• **DIRECTIONS**
Reproduce exactly the line containing "Instruction: Toggle the Market foil series" and each line after it until the listing ends, leaving pictures out.

• **EXERCISE MATERIALS**
------------------------
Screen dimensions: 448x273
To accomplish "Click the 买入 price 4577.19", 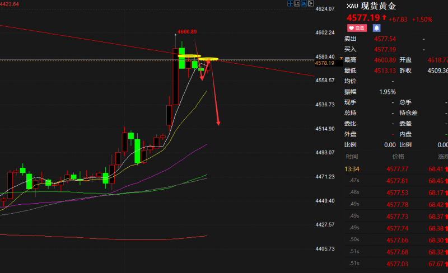I will pos(385,49).
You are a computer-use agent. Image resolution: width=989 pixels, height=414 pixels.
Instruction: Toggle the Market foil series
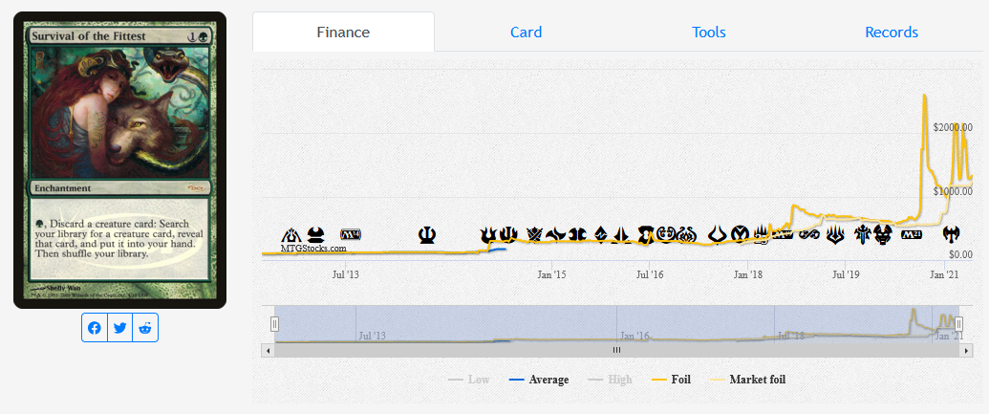point(748,380)
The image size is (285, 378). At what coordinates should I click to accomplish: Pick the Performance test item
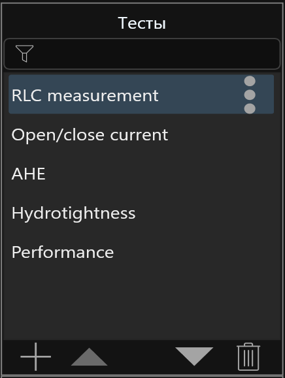tap(141, 252)
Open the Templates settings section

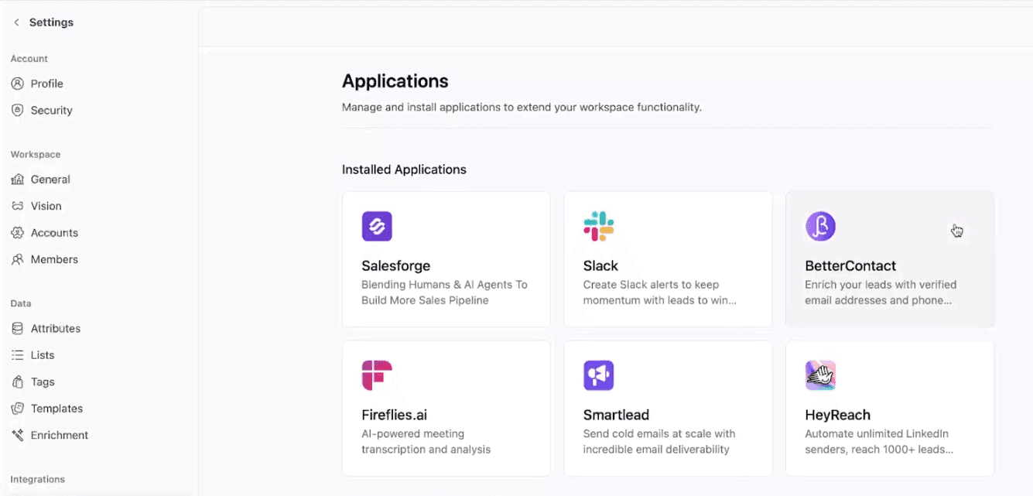click(56, 408)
------------------------
• **RESPONSE TO THIS TASK**
Instruction: Toggle the Market foil series
point(748,380)
The image size is (285, 378). At what coordinates should I click to accomplish: Pick the Performance test item
tap(141, 252)
Open the Templates settings section

click(56, 408)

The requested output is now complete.